- [DO THIS] In the article on technology and the big idea, how long must a brand manager wait before any consumer sees a tweaked line of copy?

[START EXCERPT]

Technology hasn't changed creativity's need for the big idea

The big idea remains important in the midst of technological advancement / Simon Abrams via Unsplash

Yesterday morning, I sat in a Las Vegas ballroom listening to Adobe announce their latest and greatest — namely, an integration between Experience Cloud, Advertising Cloud, and Marketing Cloud that enables digital creative to be modified in real-time without pause or re-trafficking.

A disturbance spread through some of my fellow agency employees in the audience, as if millions of SOWs suddenly cried out in terror and were suddenly silenced.

But I, for one, welcome our new robot overlords. And here’s why.

At its core, mass communication has always been about one simple thing — transferring an idea from one brain into another (and another, and another). In the early days of what used to be called “new media,” technologists like myself shouted from the rooftops that digital was the Holy Grail. We made these things called banners, and we said they’d be hyper-personalized, timely, and context-aware.

We promised that we were all entering a brand new dynamic world, the polar opposite of print. Want to change copy on a billboard after it’s been put up? Swap out a call to action? Good luck with that. You’d be able to change digital display at the speed of light, because it’s digital! So who cares about print? Let us make amazing banners for you; it’ll be the most effective and efficient part of your marketing strategy.

Oops. Our bad.

Here in the 21st Century, the reality of the medium is quite different from what we promised. Ask everyone who still sees a banner ad touting the product they bought last week. Ask any brand manager who, after reading a key insight from their analytics team, wants to tweak a line of copy — but has to wait 48 hours before any consumer sees that change, because of trafficking. For that matter, ask any legal team who discovers an issue and has to insist a unit be taken down, because it’ll take too long to modify.

If the underlying objective of mass communication has always been about getting an idea from one brain into another, the rapid pace of technological change — specifically, Internet-related technology — has been about increasing speed. How quickly can we create ideas? How quickly can we get that idea from one brain into another?

Coming up with those ideas is a big job. And it’s a job that agencies are uniquely built for. As advertisers, our job is — or, at least, should be — entirely centered around The Big Idea. We are the big-picture thinkers and storytellers. In the rapid-fire, omnichannel, data-driven, massively fragmented media world we help our clients navigate, a world where consumers are literally installing software to avoid our ideas, our job is to stand out. To be memorable. To ensure that ROI isn’t just a funny-looking acronym.

But we can’t — or, at least, shouldn’t, here in the 21st Century — come up with The Big Idea without considering the underlying technological context of both the idea and the medium in which it’s expressed. How will we create the idea? How will we track the idea? And, because the original promise of the medium is still top of mind, how can we tweak the idea, in real-time, if and when we have insights into effectiveness?

[END EXCERPT]
[START DATA]

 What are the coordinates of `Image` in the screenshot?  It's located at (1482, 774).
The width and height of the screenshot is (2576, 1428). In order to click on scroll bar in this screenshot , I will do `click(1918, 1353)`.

[END DATA]

- [RESPONSE] 48 hours, because of trafficking.